Exercise requirements :: Can you rewrite the lines of the records below as a numbered list, skipping blank lines and leaving out the pictures?

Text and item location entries
*****

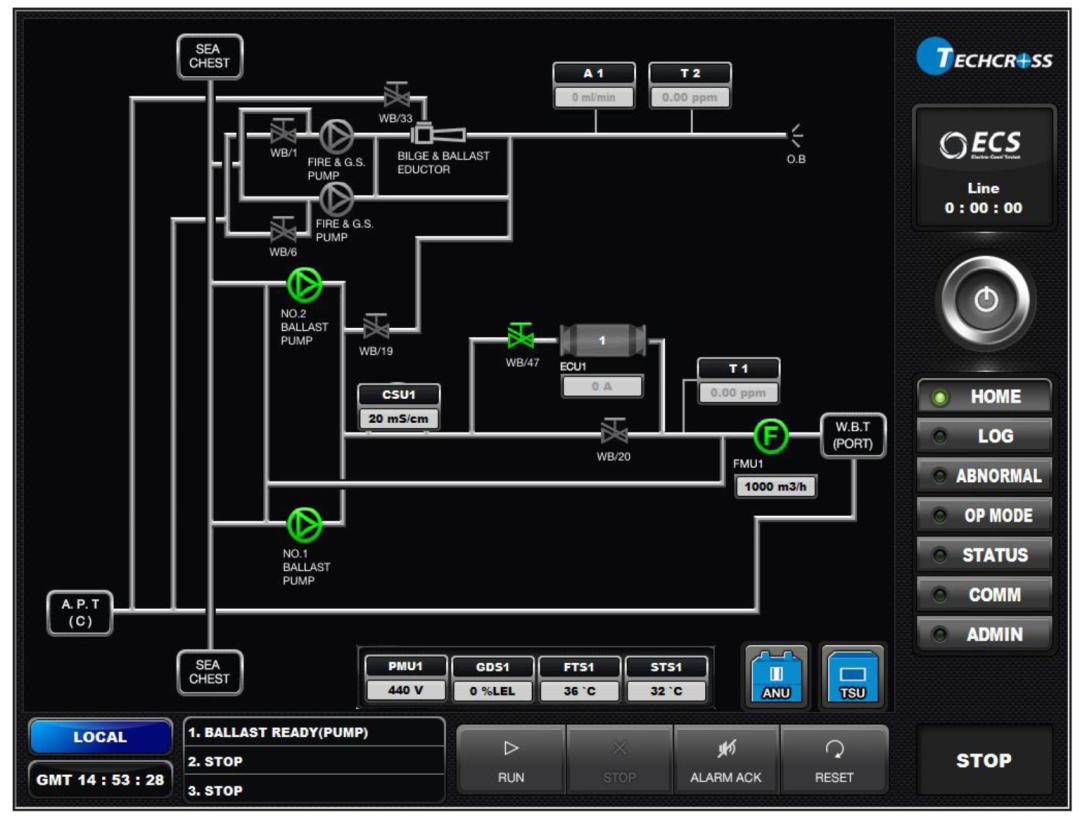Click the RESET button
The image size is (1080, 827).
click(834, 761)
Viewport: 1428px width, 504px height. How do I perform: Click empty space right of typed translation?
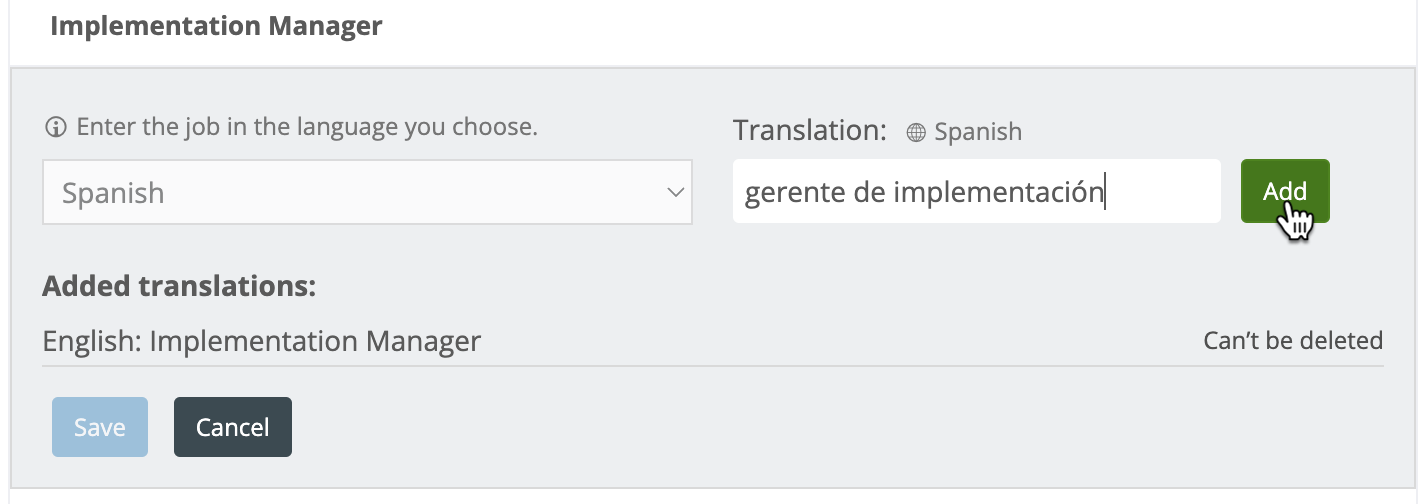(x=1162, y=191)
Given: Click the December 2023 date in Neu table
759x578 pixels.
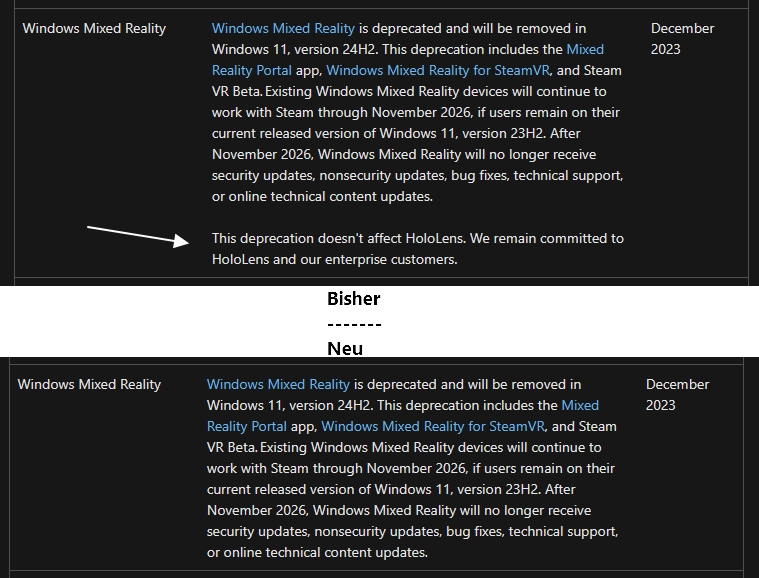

*****

Answer in full ::
1. Click the RESET button
2. The image size is (1080, 827).
3. click(834, 761)
4. Viewport: 1428px width, 504px height. How do I perform: Click empty space right of typed translation?
5. (x=1162, y=191)
6. Given: Click the December 2023 date in Neu table
7. 759x578 pixels.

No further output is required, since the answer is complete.